Geolibertarians

Bruce Sterling recently declared that Viridian greens are winning . In a week where John Howard hails climate scientist Tim Flannery as Australian of the Year , he might have a point. In 2007, you're green or you're dead in the water. Which brings us to libertarians.

Greens and libertarians tend to see themselves as natural antagonists. Greens see libertarians as right wing extremists; selfish, corporate shills for the ugliest side of heartless capitalism. Libertarians see greens as nannies finding yet another reason to expand the state towards omni-competence and tyranny.

In the US, the green movement in the seventies emerged in parallel with libertarian reactions to wealth destroying command economy techniques used throughout state and federal governments. A representative clash of those worldviews might be Julian Simon's 1980 bet with Paul Ehrlich on commodity prices. Simon won, but also kind of missed the point, and it showed a telling intellectual naivety on the part of Ehrlich and his colleagues. This instinct of mistrust continues to the present day: the otherwise excellent Reason magazine flogged the climate change denialist horse long after it was dead. (Even last month Ronald Bailey was unable to write an article on the topic without putting the word solution in quotes.)
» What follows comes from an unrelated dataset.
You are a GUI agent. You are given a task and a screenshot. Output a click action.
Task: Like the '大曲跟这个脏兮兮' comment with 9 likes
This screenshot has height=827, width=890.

Though the market is a recognised green tool , in green philosophical terms, libertarians are off the map (PDF) .

This is a shame. There are a number of intersections between greens and libertarian philosophies, and plenty of opportunities for synthesis. Libertarians believe in individual responsibilty, agency and moral conscience, not just as a way of making oneself rich in a narrow sense, but as a better way of living, and this extends to choices about drugs or lifestyle. They believe that your right to swing your fist ends where my nose begins, but that shadow boxing should not be stomped on by the police. They believe that using the state to distribute services or largesse ties citizens to a dead central hand, and impinges on both innovation and liberty. In addition, many libertarians tend to be materialists and empiricists who see their philosophies as hard headed responses to the physical universe and human nature.

Environmental values are not usually cast in these terms, but once you accept the existence of environmental externalities, they are not just comprehensible but useful from a green perspective. In a world where the climate has been changed by industrialisation, your right to swing your carbon ends where my coastline begins. Failing to control that is a failure of stewardship on an individual level. By contrast, relying on the state, or utility monopolies, to provide water and and energy, ties you to their command economy apron strings in a way a more decentralised solution would not. For example, using water tanks in combination with larger reservoirs provides a more robust decentralised solution than relying solely on dams and stormwater drains. The common aesthetic is one of enlightened self-reliance.

Dan Sullivan recognised common aspects of greens and libertarians in a 1994 essay . He ties it back to the moral basis for private property and distinguishing property earned through one's labour from common community assets partitioned amongst individuals. One of the technical names for this position is Geolibertarianism . This is particularly relevant today to air and climate, but it relates to a much older debate about land and land taxation that harks back to Locke, Paine and Jefferson. The usual policy outcome is support for a Land Value Tax. Since we don't have a good way to partition air, or climate variation for that matter, you could recast it in terms of an air or climate services rental fee.

We live in a time of large governments, where legislation structures and directs many aspects of our economic and environmental lives. Now that the political and cultural ground on climate change has shifted, that means government will need to move too: it will be activist and dynamic reorganisation, or a failure. The ten tonne koala leviathan is on the move already, and when government moves, it usually moves power to itself. This week the Howard government proposed taking control of the Murray-Darling river system, without, of course, this being balanced by additional state autonomy in any other area. Soon the 500 tonne gorilla in the east Pacific will be on the move too. Without an environmental sensibility libertarians will be catapulted into further irrelevance. Without a libertarian sensibility green policies will be servants of a brittle, stifling, central state.